# Exercise goal
Every record must be copied exactly, except that pictures are dropped.

# Record excerpts
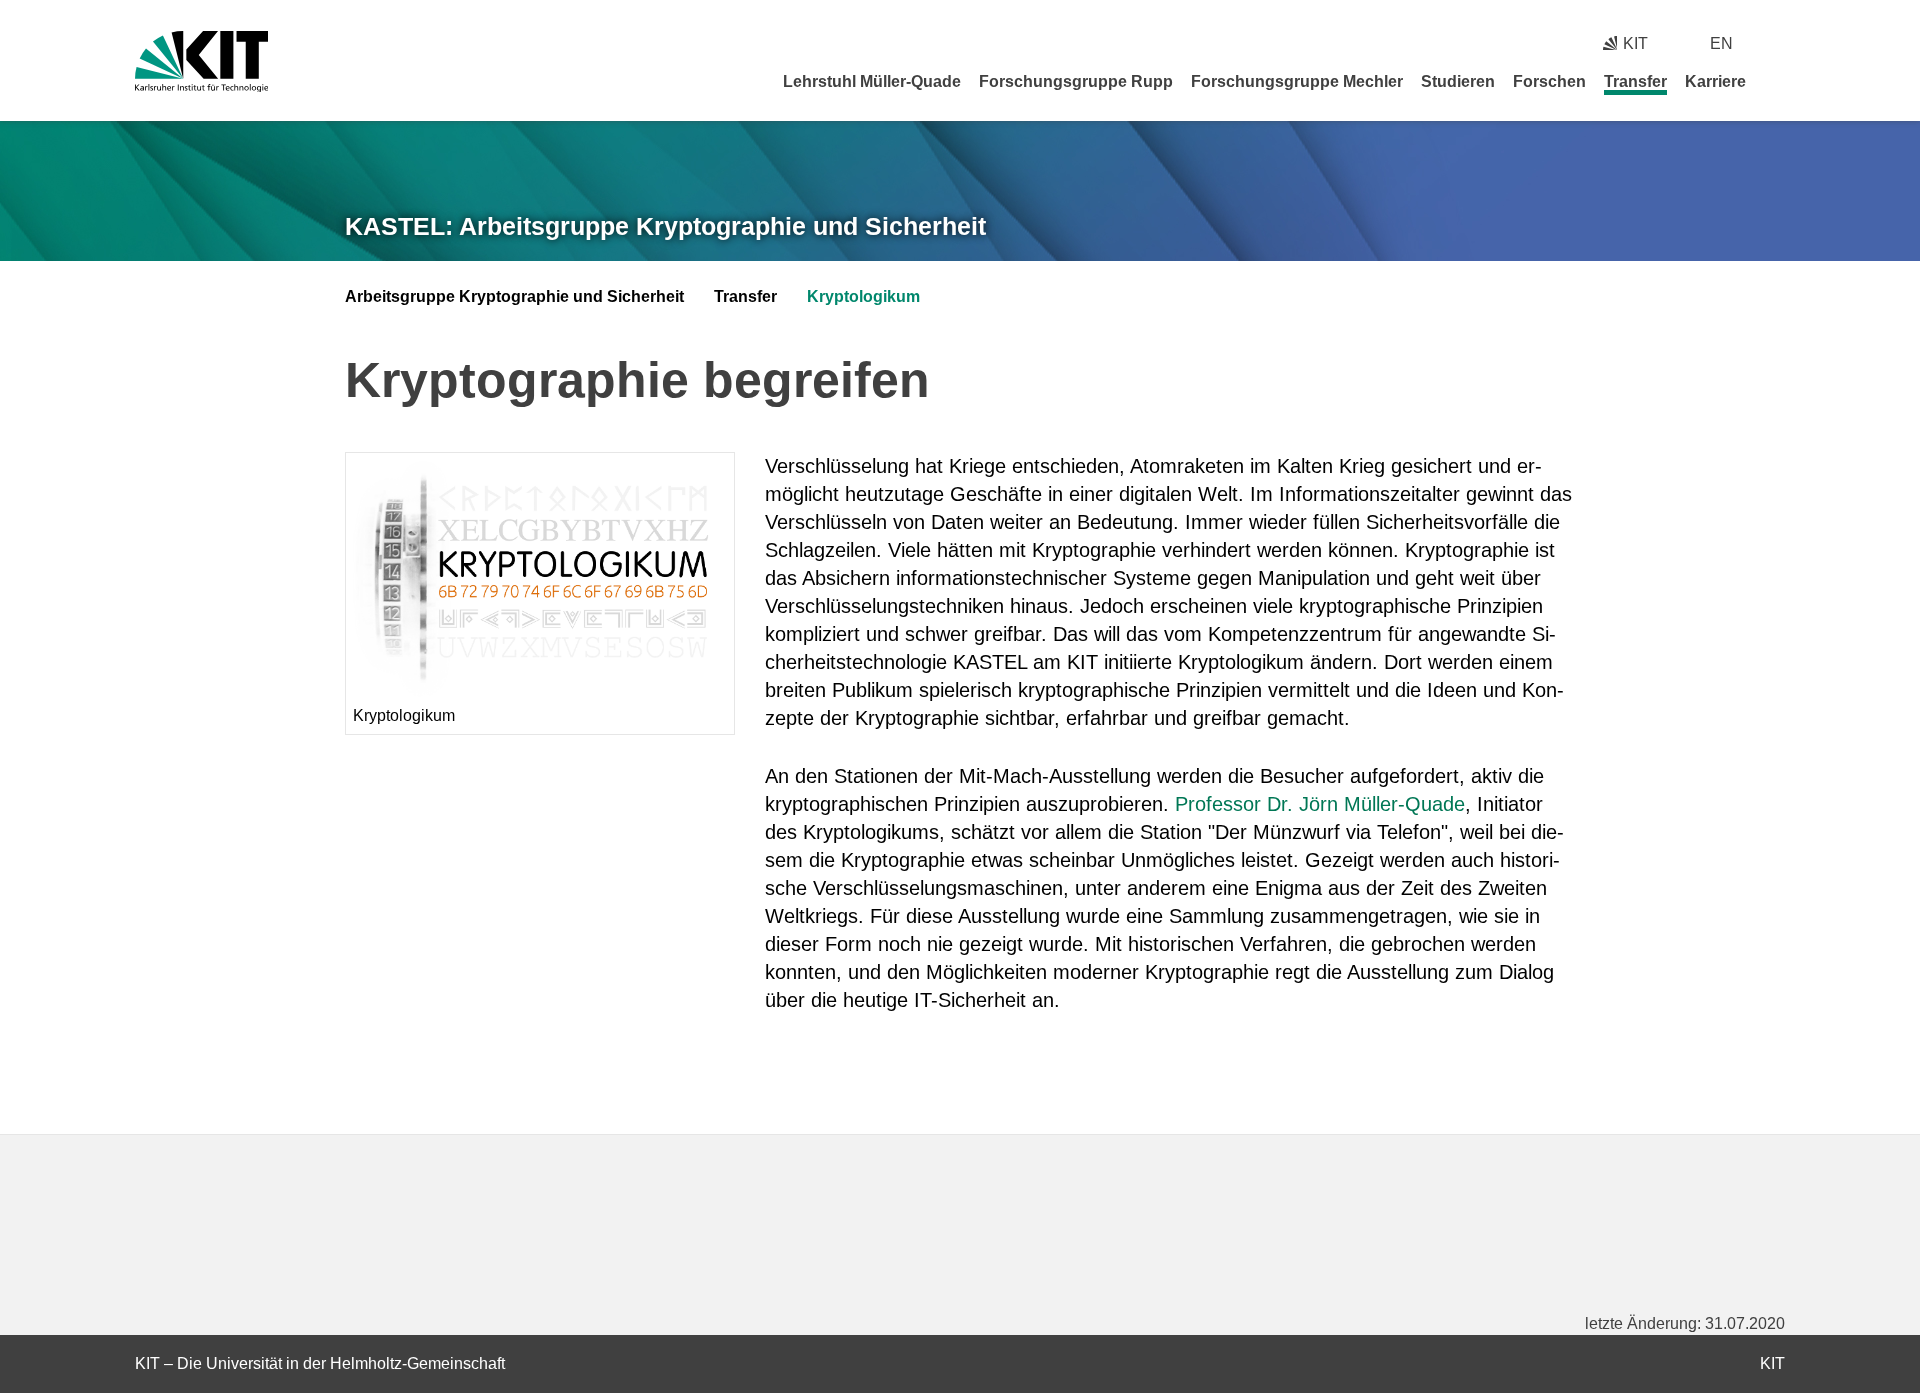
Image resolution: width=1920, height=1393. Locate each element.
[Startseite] (1778, 81)
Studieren (1458, 81)
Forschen (1549, 81)
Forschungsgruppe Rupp (1076, 81)
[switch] (1777, 43)
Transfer (1635, 81)
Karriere (1715, 81)
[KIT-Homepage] (201, 61)
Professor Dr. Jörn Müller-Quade (1320, 804)
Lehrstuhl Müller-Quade (872, 81)
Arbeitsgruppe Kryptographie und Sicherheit (514, 296)
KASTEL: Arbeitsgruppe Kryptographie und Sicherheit (665, 226)
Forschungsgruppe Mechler (1297, 81)
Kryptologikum (863, 296)
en (1721, 43)
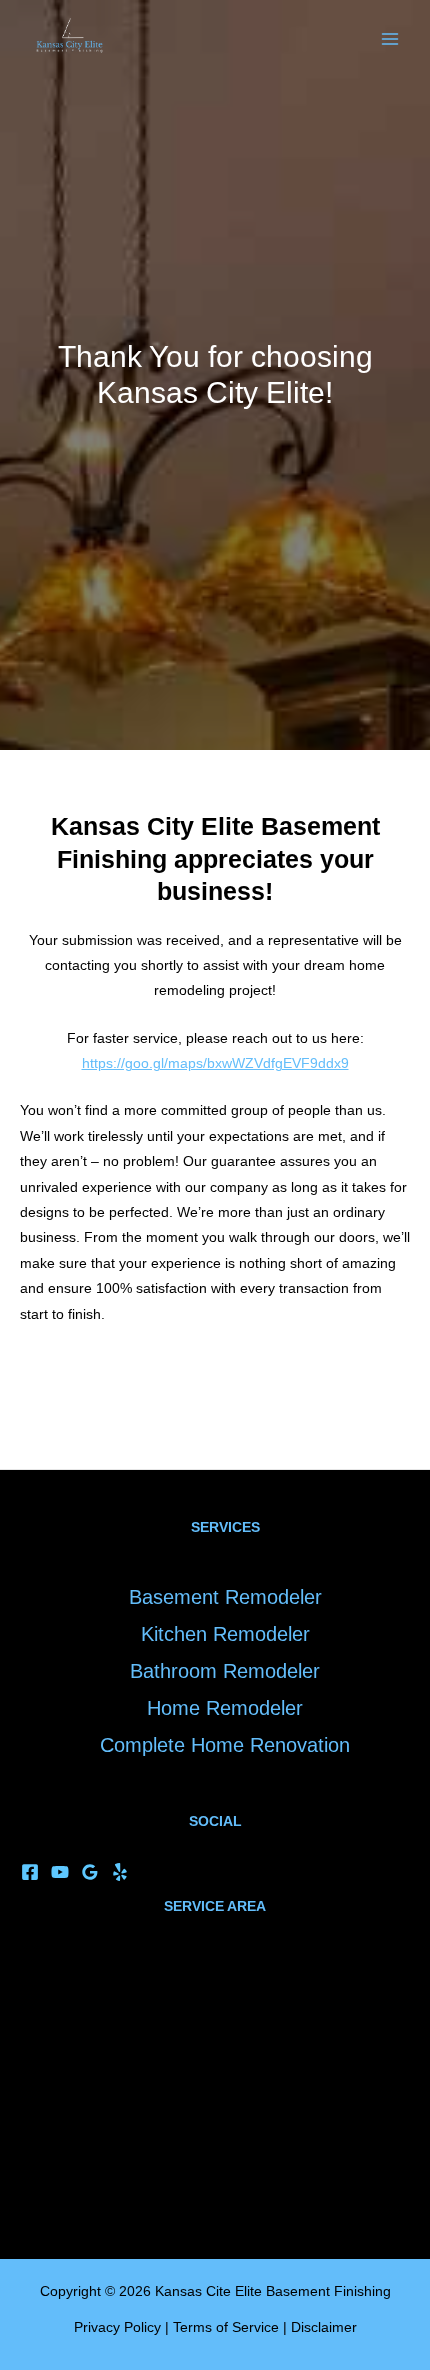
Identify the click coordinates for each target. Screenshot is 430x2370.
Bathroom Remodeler (225, 1671)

# Completed task
Image resolution: width=1920, height=1393. Locate each element.
[Startseite] (1778, 81)
Studieren (1458, 81)
Forschen (1549, 81)
Forschungsgruppe Rupp (1076, 81)
[switch] (1777, 43)
Transfer (1635, 81)
Karriere (1715, 81)
[KIT-Homepage] (201, 61)
Professor Dr. Jörn Müller-Quade (1320, 804)
Lehrstuhl Müller-Quade (872, 81)
Arbeitsgruppe Kryptographie und Sicherheit (514, 296)
KASTEL: Arbeitsgruppe Kryptographie und Sicherheit (665, 226)
Forschungsgruppe Mechler (1297, 81)
Kryptologikum (863, 296)
en (1721, 43)
Identify the click coordinates for each target. Screenshot is 430x2370.
Bathroom Remodeler (225, 1671)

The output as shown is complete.